* BRIEF: Scan the entries below for "computer" and copy each line that holds it.

* EXERCISE MATERIALS:

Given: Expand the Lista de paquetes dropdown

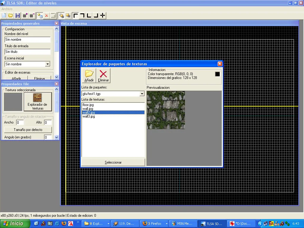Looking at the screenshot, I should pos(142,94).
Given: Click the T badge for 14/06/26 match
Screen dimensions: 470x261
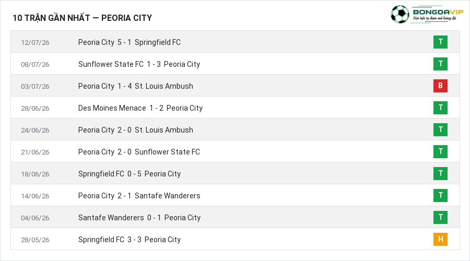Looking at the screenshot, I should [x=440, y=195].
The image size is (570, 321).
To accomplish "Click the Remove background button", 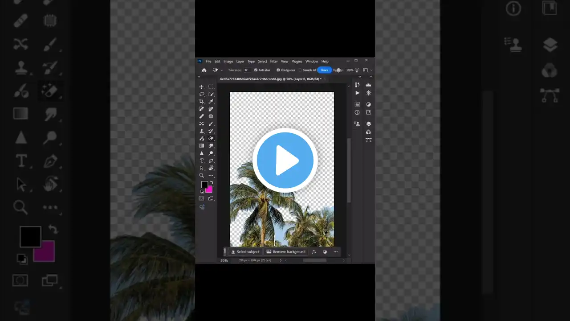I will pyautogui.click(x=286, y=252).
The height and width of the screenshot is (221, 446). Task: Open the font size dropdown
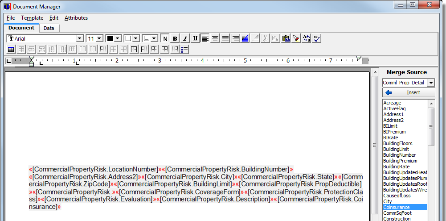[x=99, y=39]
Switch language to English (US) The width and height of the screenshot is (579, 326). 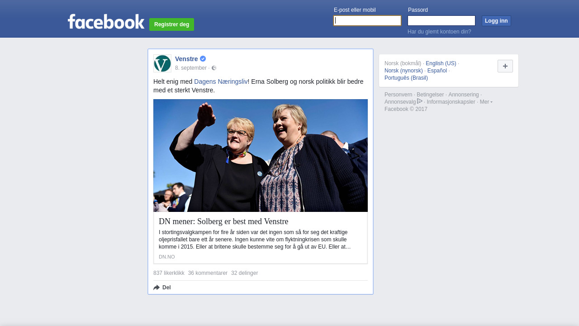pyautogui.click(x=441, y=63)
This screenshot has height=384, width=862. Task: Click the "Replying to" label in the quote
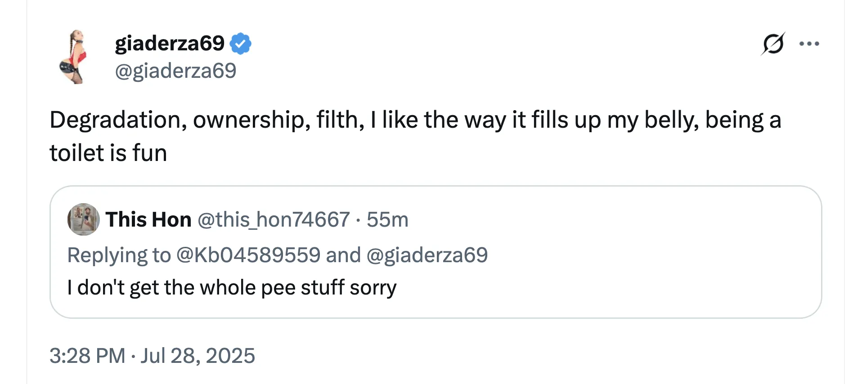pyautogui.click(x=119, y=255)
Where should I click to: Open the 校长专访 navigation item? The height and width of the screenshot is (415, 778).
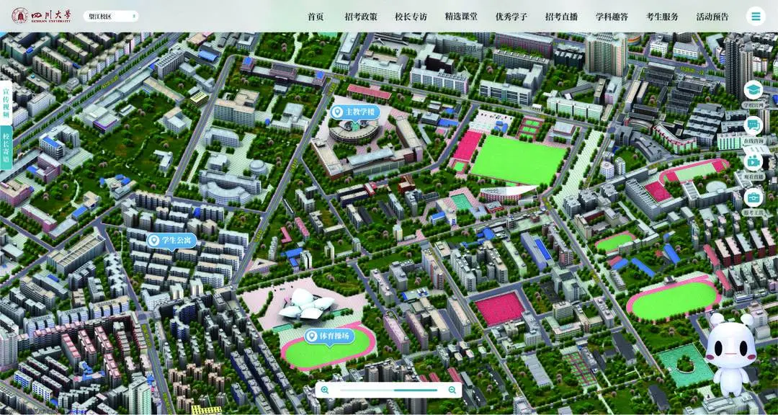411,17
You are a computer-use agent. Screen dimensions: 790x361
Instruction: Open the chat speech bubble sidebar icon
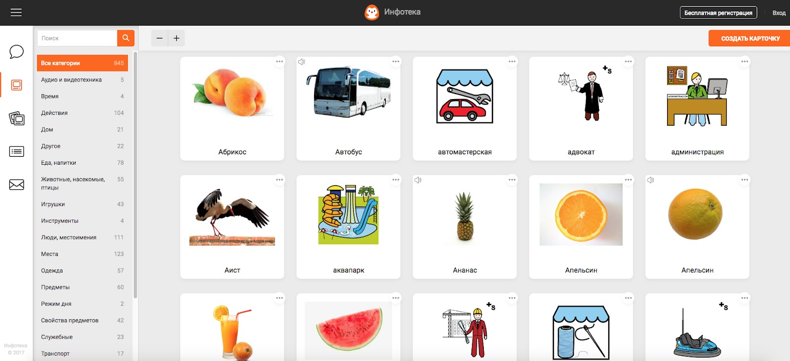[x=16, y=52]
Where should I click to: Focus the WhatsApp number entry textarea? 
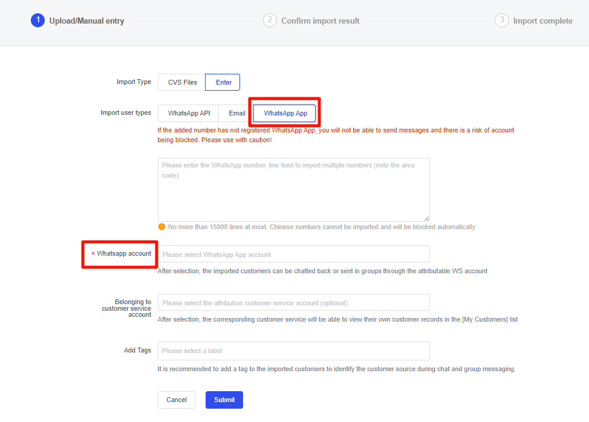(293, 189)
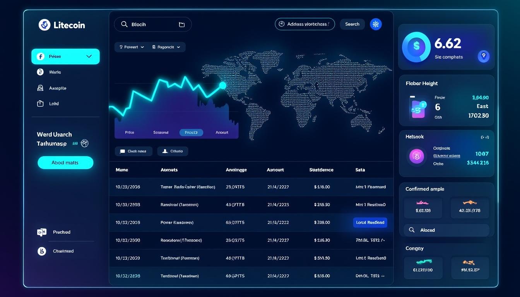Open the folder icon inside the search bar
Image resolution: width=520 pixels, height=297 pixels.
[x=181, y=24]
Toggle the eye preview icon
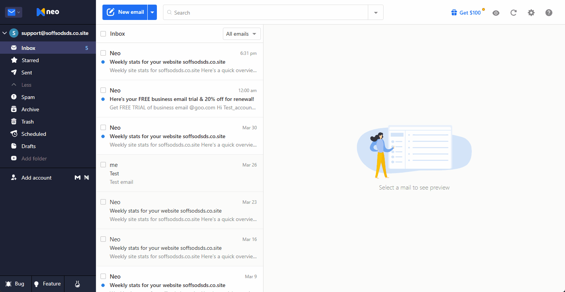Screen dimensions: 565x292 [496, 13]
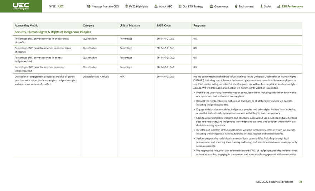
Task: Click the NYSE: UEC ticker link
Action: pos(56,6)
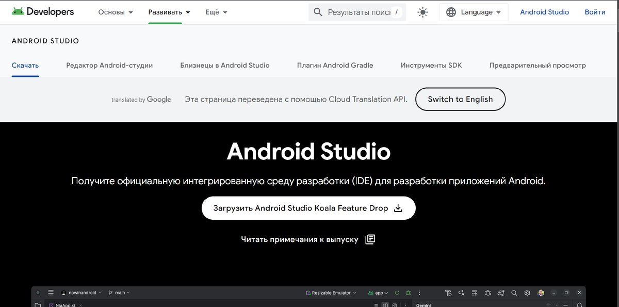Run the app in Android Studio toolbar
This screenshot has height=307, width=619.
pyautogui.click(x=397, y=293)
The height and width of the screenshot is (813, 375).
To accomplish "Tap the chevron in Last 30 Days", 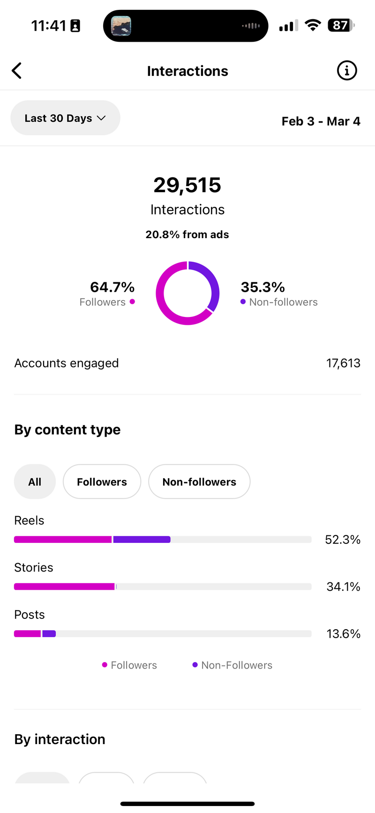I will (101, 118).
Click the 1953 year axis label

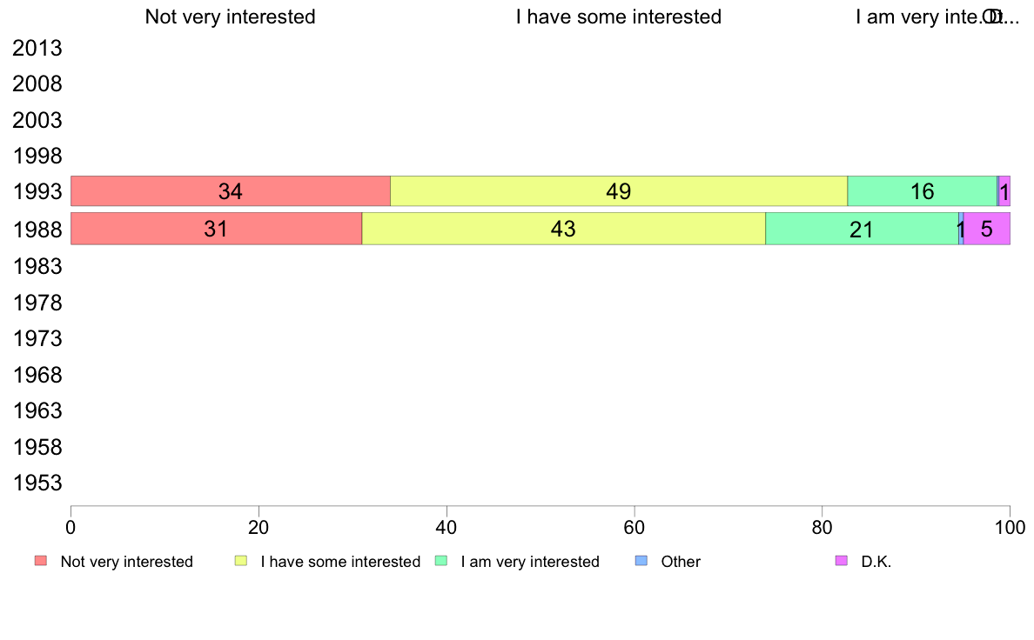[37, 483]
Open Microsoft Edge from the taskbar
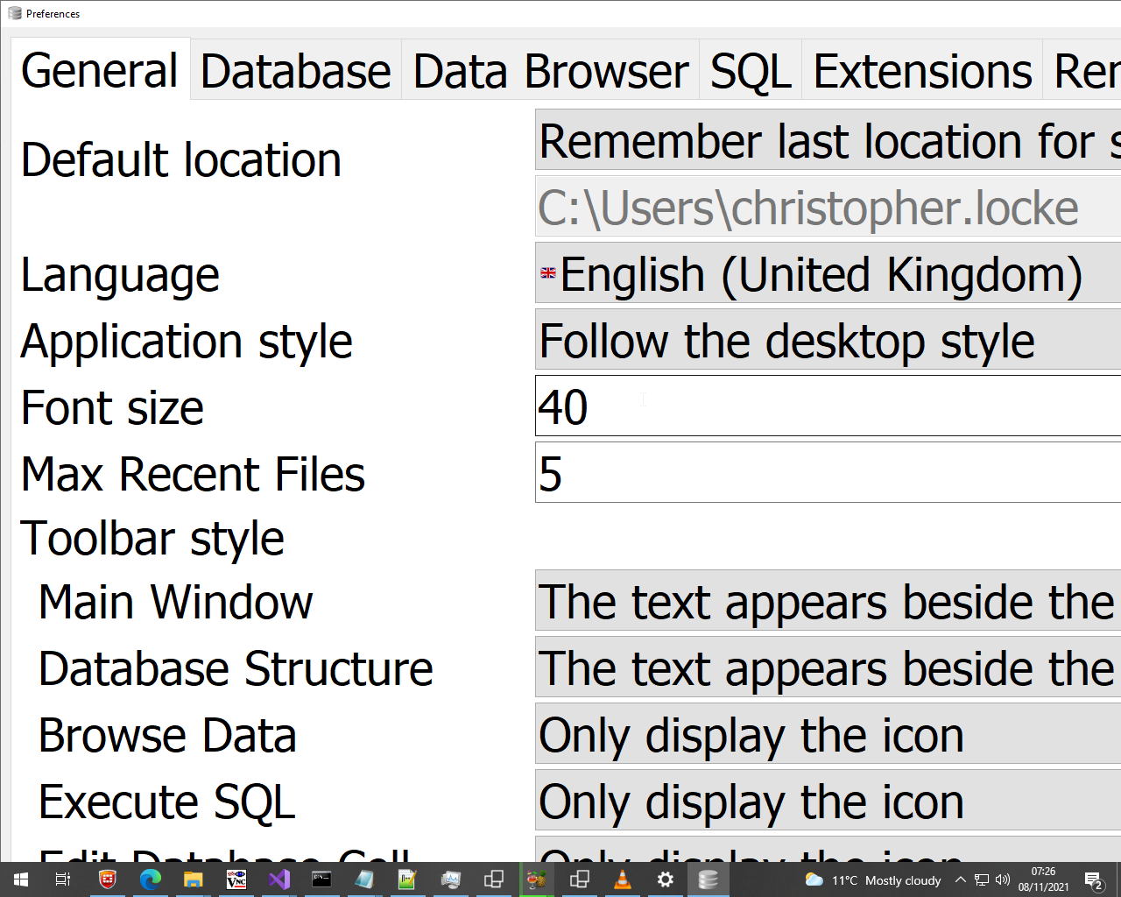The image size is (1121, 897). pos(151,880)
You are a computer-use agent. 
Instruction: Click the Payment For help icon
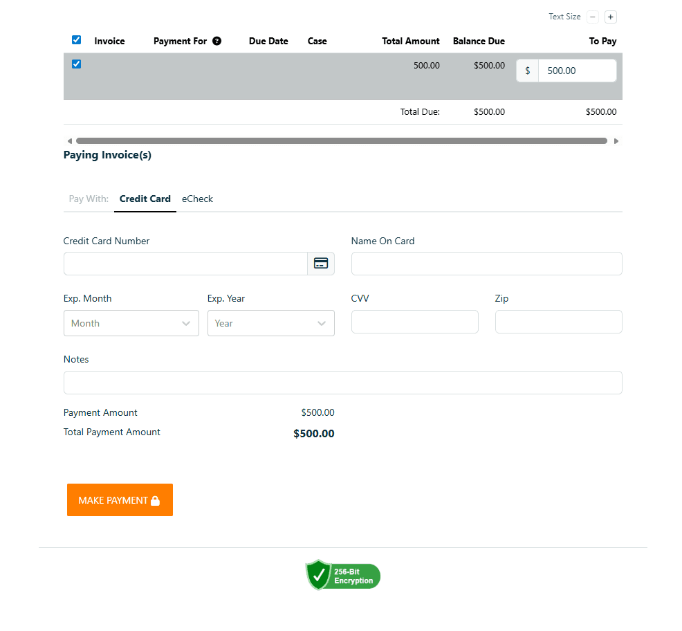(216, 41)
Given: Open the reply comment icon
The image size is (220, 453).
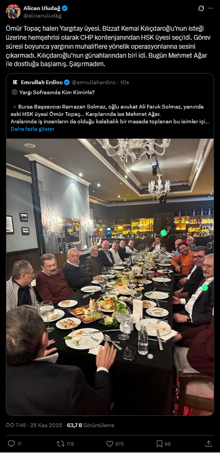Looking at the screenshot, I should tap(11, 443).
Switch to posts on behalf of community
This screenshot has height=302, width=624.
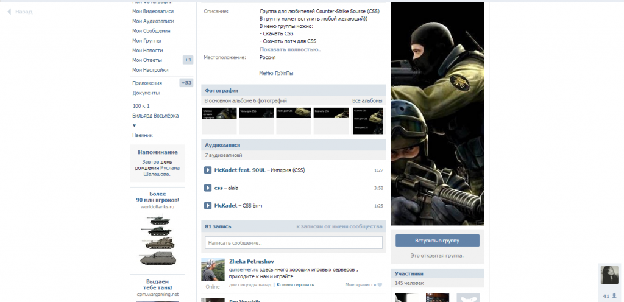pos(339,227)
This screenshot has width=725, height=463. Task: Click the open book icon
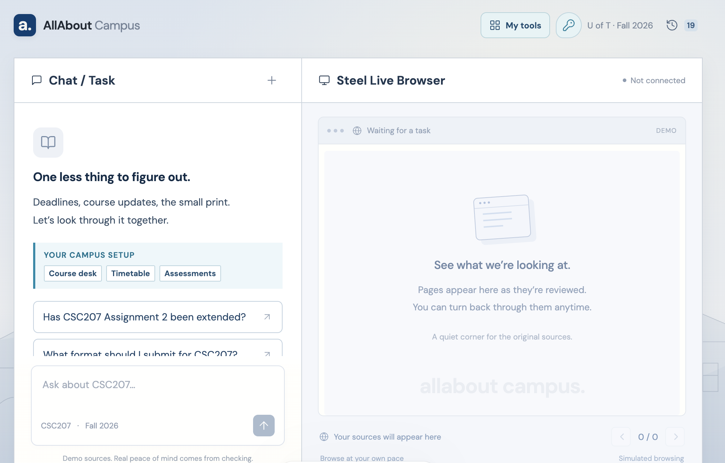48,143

* REPLY:
You are a computer-use agent. Screen dimensions: 790x361
You are a computer-use agent. 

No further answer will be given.